9. Aydaki Yankılar: 20 Kasım 1969'da, Apollo 12 uzay aracının mürettebatı, ay modülünü ay yüzeyine fırlattığında, yüzey üzerindeki etkisi (geminin iniş sahasından 40 mil yayılan gürültü) yapay bir ay depremine neden oldu. Sonuçlar beklenmedikti, bundan sonra Ay çalıyordubaşka bir saat için bir zil gibi. Aynısı Apollo 13 gemisinin mürettebatı tarafından da yapıldı ve özellikle çarpmanın gücü artırıldı. Sonuçlar tek kelimeyle şaşırtıcıydı: Sismik cihazlar, Ay'ın titreşim süresini kaydetti: 3 saat 20 dakika ve yayılma yarıçapı (40 km). Böylece bilim adamları, Ay'ın alışılmadık derecede hafif bir çekirdeğe sahip olduğu veya belki de hiç çekirdeği olmadığı sonucuna varmışlardır.

10. Olağandışı metaller: Ay yüzeyi, birçok bilim insanının inandığından çok daha güçlü görünüyor. Astronotlar, Ay denizini delmeye çalıştıklarında buna ikna oldular. İnanılmaz! Ay denizleri, denizaltı gövdeleri yapmak için kullanılan titanyum açısından zengin bir mineral olan illeminitten oluşur. Ay kayalarında uranyum 236 ve neptünyum 237 (Dünya'da benzeri olmayan) ve ayrıca korozyona dayanıklı demir parçacıkları bulundu.

11. Ayın Kökeni: Ay'ın geleneksel görünümünü yok eden ay kayaları bulunmadan önce, ayın Dünya gezegeninin bir parçası olduğu teorisi vardı. Başka bir teori, Ay'ın, Dünya'nın yaratılmasından arta kalan kozmik tozdan yaratıldığıydı. Ancak ayın yüzeyindeki kayaların analizi de bu teoriyi yalanladı. Bir başka yaygın teoriye göre, Dünya bir şekilde hazır, oluşan Ay'ı yakaladı ve onu yerçekimi alanıyla içine çekti. Ancak şimdiye kadar, bu teorinin lehine hiçbir kanıt bulunamadı. Isaac Asimov, ayın en büyük gezegenlerden biri olduğunu ve Dünya'nın onu pek çekemeyeceğini iddia ediyor. Tek bir ifade teori olarak kabul edilmek için yeterli değildir.

12. Gizemli yörünge: Ayımız, güneş sistemindeki neredeyse mükemmel dairesel yörüngeye sahip, değişmeyen tek aydır. Garip olan şey, ayın kütle merkezinin Dünya'ya geometrik merkezinden 1830 metre daha yakın olmasıdır, çünkü bunun düzensiz harekete yol açması gerekirdi, ancak ayın şişkinlikleri her zaman diğer taraftadır ve dışarıdan görülemez. Dünya.
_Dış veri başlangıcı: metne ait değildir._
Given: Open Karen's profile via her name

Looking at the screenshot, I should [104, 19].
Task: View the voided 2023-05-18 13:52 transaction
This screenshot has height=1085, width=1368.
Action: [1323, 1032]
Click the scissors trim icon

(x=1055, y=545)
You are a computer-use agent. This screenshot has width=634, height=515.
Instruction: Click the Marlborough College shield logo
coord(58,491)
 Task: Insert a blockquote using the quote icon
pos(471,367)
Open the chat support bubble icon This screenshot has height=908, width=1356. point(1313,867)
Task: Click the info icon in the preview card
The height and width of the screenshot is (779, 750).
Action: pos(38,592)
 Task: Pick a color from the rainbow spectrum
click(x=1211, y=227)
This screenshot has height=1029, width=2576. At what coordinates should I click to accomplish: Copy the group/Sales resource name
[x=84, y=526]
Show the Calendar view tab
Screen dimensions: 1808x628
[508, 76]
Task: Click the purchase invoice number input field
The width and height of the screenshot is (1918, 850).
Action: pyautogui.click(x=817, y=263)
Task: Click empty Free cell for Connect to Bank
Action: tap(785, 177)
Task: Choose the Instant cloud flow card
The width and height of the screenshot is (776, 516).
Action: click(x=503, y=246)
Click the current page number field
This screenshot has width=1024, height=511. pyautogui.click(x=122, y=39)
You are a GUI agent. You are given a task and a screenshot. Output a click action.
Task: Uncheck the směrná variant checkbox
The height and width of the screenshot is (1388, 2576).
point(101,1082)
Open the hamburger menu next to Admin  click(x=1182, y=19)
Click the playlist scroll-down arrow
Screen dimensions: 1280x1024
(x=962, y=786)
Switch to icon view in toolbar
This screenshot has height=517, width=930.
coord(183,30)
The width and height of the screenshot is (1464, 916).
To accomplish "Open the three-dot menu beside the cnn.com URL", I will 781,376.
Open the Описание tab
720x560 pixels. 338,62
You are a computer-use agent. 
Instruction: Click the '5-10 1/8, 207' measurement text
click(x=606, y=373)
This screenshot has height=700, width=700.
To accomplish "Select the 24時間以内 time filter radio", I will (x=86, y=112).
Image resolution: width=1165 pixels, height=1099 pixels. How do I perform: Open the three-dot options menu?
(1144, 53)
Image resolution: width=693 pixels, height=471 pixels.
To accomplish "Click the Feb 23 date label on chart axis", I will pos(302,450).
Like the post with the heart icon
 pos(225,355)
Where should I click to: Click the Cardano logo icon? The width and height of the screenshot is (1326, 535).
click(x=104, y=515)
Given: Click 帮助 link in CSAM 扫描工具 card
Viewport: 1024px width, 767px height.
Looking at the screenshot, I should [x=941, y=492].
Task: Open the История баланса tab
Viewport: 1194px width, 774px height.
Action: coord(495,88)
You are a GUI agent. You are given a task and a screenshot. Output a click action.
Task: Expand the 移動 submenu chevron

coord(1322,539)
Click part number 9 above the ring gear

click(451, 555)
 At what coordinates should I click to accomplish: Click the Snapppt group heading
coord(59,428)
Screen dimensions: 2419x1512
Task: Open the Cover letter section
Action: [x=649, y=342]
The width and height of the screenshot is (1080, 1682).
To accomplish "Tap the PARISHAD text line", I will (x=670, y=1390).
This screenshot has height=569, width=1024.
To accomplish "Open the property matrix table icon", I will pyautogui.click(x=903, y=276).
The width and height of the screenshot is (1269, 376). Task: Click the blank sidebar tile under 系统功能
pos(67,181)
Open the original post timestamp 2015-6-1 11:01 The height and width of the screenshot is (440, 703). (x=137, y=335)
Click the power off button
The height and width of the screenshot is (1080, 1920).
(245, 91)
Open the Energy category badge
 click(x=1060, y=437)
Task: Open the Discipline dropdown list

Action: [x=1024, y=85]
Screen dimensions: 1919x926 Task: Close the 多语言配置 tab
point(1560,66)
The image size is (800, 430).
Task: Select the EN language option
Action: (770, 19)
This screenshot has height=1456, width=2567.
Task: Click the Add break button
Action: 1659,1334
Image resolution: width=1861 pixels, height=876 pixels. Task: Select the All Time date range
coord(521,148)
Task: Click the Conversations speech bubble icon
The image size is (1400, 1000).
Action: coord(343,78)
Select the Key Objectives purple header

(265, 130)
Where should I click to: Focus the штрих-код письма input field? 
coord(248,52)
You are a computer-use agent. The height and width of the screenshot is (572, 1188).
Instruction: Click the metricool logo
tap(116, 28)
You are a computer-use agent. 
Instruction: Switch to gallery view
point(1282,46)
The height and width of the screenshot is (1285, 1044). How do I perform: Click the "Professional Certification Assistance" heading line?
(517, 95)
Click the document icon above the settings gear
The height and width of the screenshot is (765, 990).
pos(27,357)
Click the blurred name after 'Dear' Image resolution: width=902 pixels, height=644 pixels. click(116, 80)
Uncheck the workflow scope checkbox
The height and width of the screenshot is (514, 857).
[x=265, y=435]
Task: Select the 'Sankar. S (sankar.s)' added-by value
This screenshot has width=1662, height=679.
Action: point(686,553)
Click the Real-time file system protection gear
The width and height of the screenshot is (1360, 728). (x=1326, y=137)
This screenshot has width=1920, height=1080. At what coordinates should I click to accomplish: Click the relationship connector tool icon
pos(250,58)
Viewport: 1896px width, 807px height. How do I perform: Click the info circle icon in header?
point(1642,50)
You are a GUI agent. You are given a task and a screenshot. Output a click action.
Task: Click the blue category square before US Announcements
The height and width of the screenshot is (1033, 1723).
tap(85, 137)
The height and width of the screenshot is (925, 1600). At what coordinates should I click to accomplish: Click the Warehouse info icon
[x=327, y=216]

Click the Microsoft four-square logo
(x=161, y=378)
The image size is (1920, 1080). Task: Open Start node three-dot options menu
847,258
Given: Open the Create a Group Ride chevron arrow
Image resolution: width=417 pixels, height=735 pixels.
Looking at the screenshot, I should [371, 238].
Bir şeyin ayı kesin bir irtifada, doğru bir rota ve hızla yörüngeye oturtması gerekiyordu.

13. Ay çapı: Ay'ın Dünya'dan tam olarak uzakta olması, Güneş'i tamamen örtmesine izin veren doğru çapa sahip olması tesadüfünü nasıl açıklayabilirsiniz? Ve yine Isaac Asimov bunun için bir açıklama yapıyor: Bunun astronomik bir nedeni yok. Bu bir tesadüftür ve yalnızca Dünya gezegeni böyle bir konuma sahip olmakla övünebilir.

14. Uzay Gemisi Ayı: En yaygın teori, Ay'ın yıllar önce zeki varlıklar tarafından buraya getirilen dev bir uzay gemisi olduğudur. Bu, alınan tüm bilgileri açıklayan tek teoridir ve hala onunla çelişecek hiçbir veri yoktur.